Locate the line that contains "Image resolution: width=1920, height=1080." in the entries below, then repeat it and every following line through the line that contains "Verbe (166, 521)", exactly, and no others.

Pixel coordinate grounding data:
★ ★ ★ ★

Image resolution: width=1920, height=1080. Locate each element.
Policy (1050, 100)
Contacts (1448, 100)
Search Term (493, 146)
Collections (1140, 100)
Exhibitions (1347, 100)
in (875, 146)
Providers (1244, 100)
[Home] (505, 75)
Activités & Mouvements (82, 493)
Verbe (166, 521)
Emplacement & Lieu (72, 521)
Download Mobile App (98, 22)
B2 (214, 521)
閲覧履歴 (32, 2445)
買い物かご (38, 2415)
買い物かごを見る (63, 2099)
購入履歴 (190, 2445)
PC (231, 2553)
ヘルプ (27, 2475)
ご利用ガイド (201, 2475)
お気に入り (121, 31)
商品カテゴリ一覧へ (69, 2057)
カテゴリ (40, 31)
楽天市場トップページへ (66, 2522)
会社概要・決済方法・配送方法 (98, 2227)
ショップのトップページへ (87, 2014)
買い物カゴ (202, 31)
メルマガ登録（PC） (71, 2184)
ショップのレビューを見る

★ ★ ★ ★

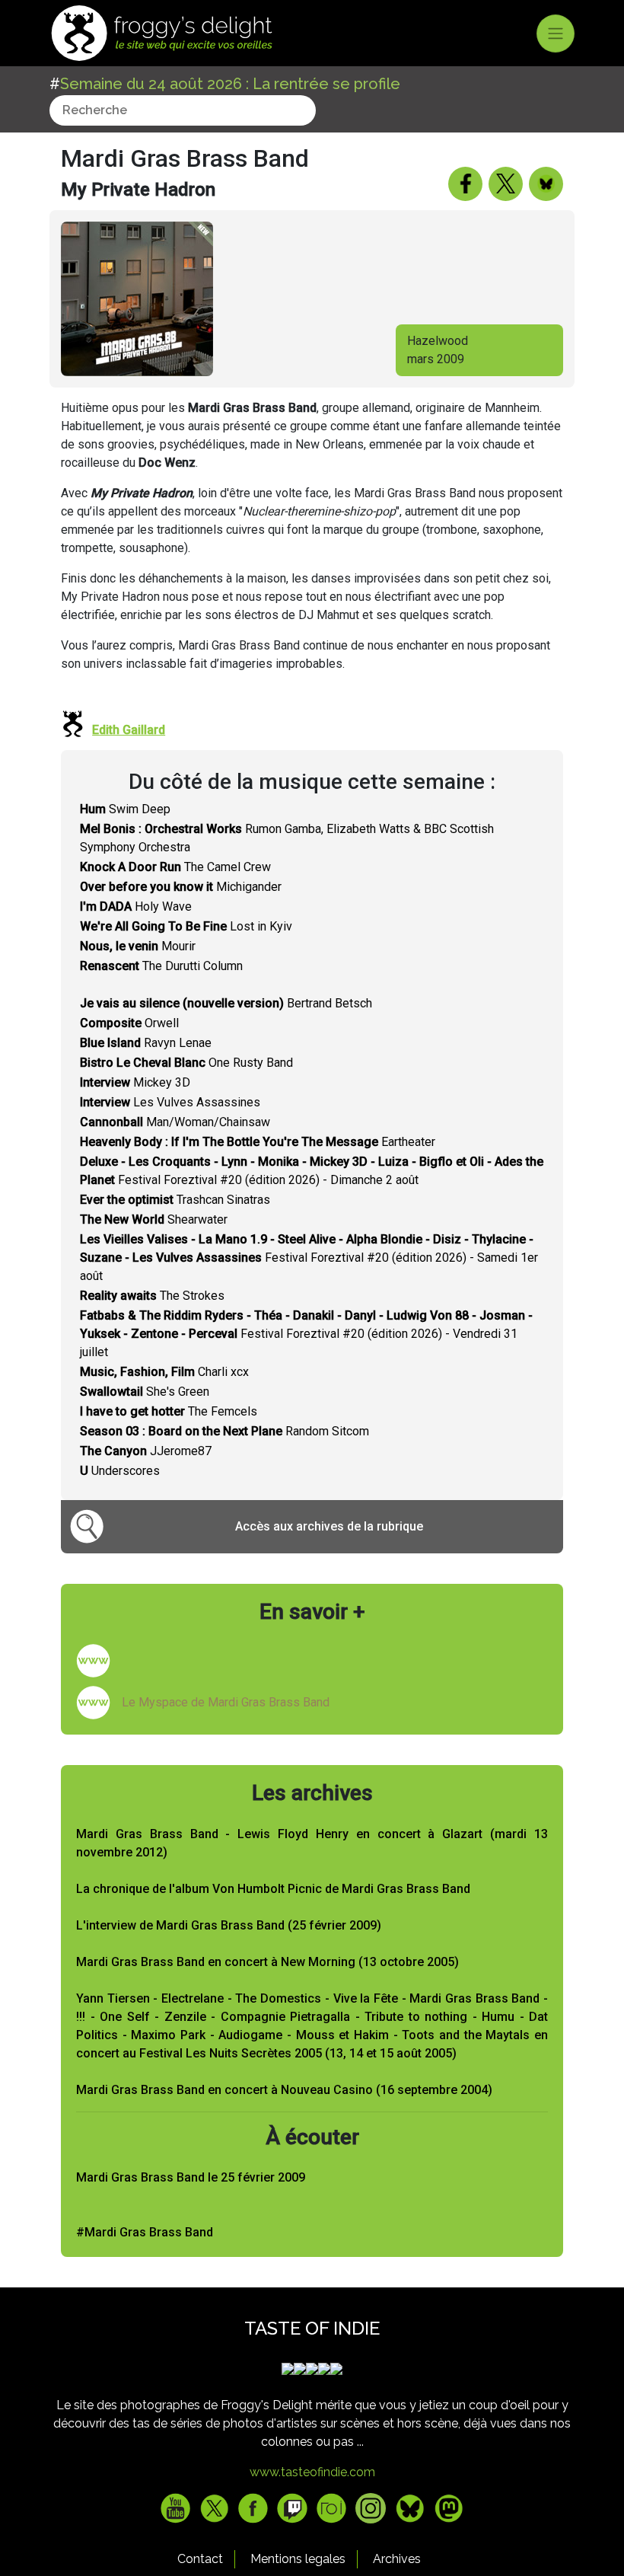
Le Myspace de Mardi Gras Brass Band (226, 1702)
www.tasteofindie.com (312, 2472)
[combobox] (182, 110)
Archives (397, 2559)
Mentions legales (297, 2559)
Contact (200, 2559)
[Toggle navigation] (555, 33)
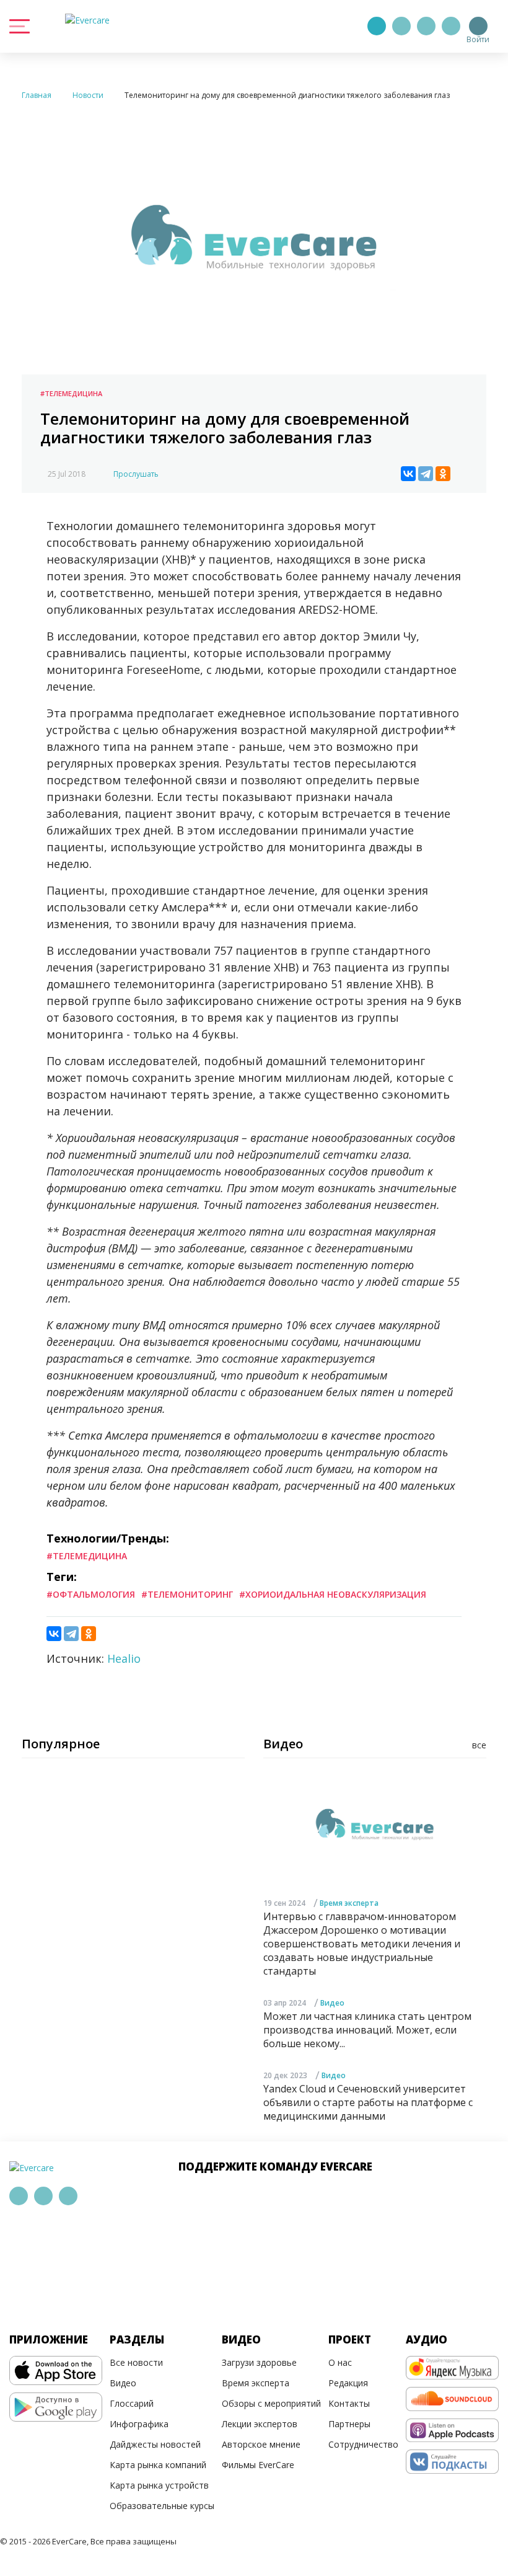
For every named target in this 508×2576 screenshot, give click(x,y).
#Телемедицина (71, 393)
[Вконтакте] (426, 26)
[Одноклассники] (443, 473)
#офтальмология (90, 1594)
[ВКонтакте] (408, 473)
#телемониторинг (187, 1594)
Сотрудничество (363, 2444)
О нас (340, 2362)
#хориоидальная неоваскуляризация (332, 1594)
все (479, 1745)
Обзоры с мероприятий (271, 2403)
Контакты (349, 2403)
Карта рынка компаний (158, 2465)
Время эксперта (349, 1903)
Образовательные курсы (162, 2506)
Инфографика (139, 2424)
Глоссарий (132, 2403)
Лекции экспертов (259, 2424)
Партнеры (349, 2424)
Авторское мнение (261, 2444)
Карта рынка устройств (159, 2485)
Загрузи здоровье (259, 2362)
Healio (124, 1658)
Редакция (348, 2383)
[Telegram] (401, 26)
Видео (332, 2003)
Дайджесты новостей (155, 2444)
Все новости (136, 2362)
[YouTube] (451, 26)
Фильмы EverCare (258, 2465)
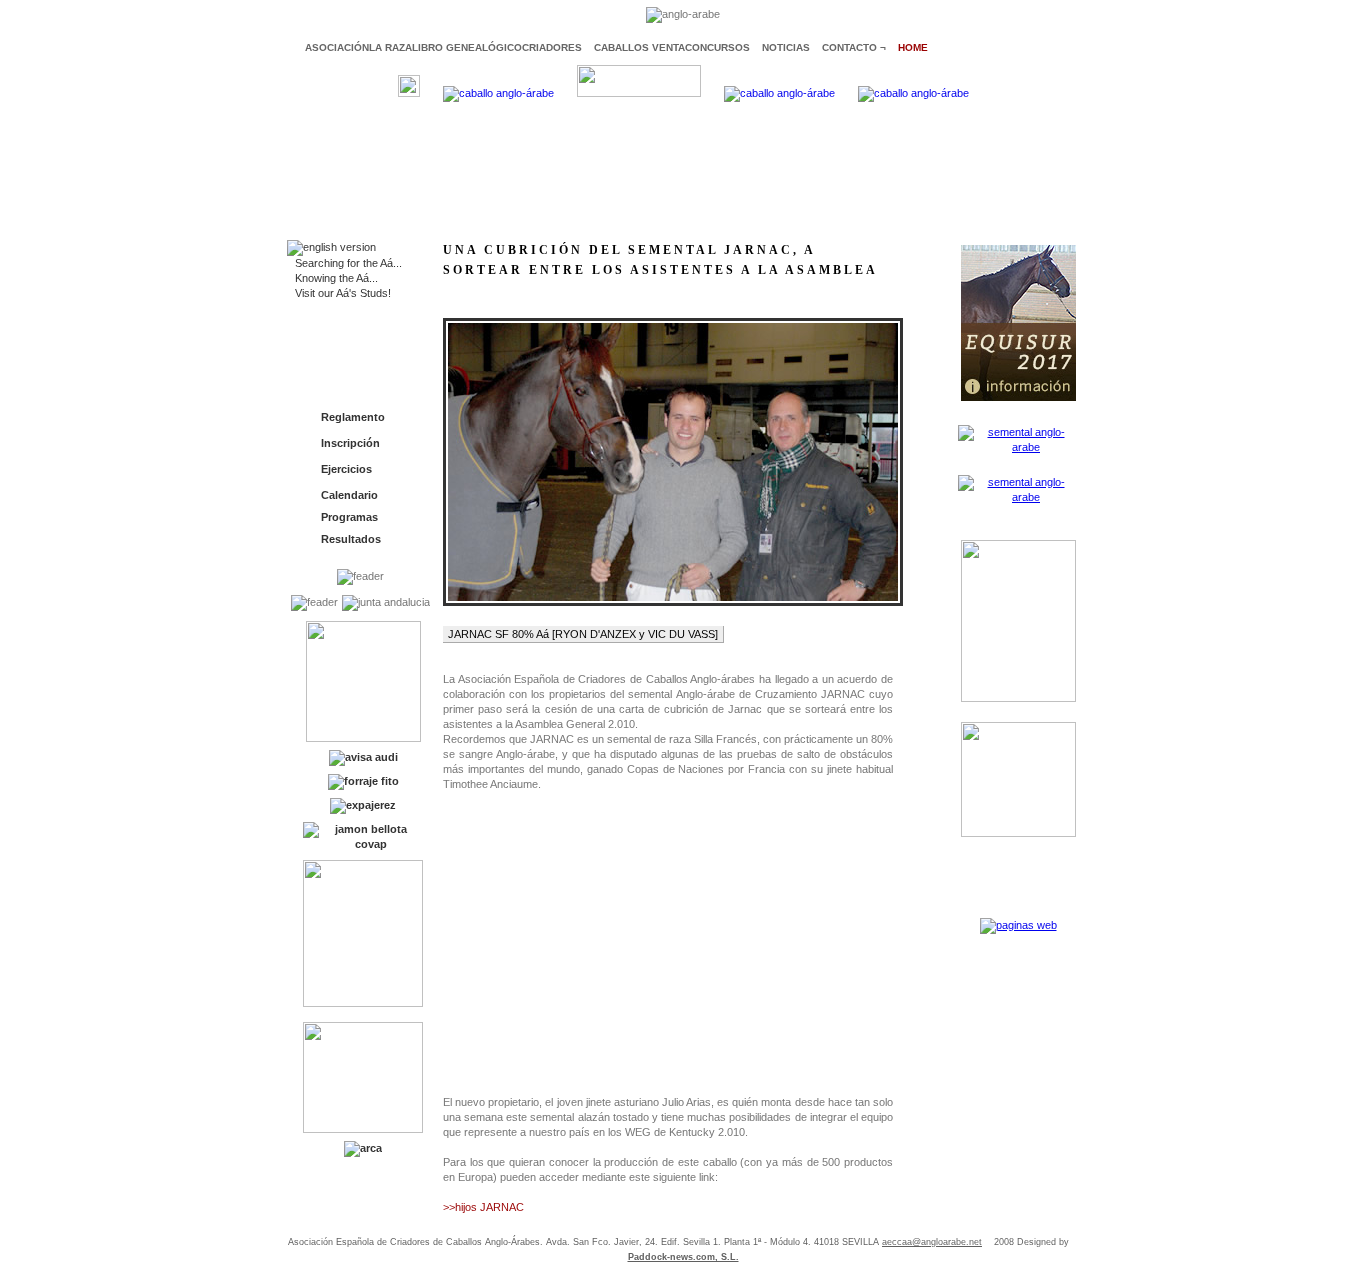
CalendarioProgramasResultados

★ ★ ★ ★

=== Final answer ===
Image resolution: width=1920, height=1080. Locate each element.
Policy (1050, 100)
Contacts (1448, 100)
Search Term (493, 146)
Collections (1140, 100)
Exhibitions (1347, 100)
in (875, 146)
Providers (1244, 100)
[Home] (505, 75)
Activités & Mouvements (82, 493)
Verbe (166, 521)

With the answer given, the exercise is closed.